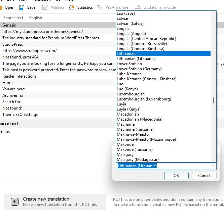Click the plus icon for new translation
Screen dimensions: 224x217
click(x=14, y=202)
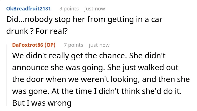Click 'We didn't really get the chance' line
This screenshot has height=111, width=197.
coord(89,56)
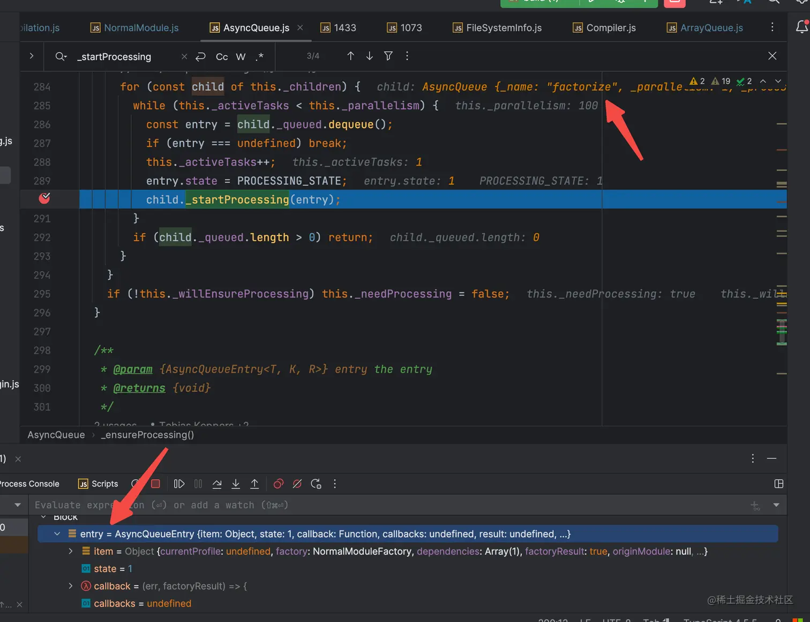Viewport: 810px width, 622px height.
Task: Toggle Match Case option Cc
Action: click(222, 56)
□ □ □ □ □
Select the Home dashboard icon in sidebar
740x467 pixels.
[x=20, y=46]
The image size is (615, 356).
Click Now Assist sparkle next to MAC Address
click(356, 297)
□ □ □ □ □
Directive |
Change "sparkle" to "star" in the lines from the one holding "Select the Home dashboard icon in sidebar" through the one holding "click(356, 297)", inclusive, and give those lines again with nothing else altered.

Solution for this task |
Select the Home dashboard icon in sidebar
740x467 pixels.
[x=20, y=46]
The image size is (615, 356).
Click Now Assist star next to MAC Address
click(356, 297)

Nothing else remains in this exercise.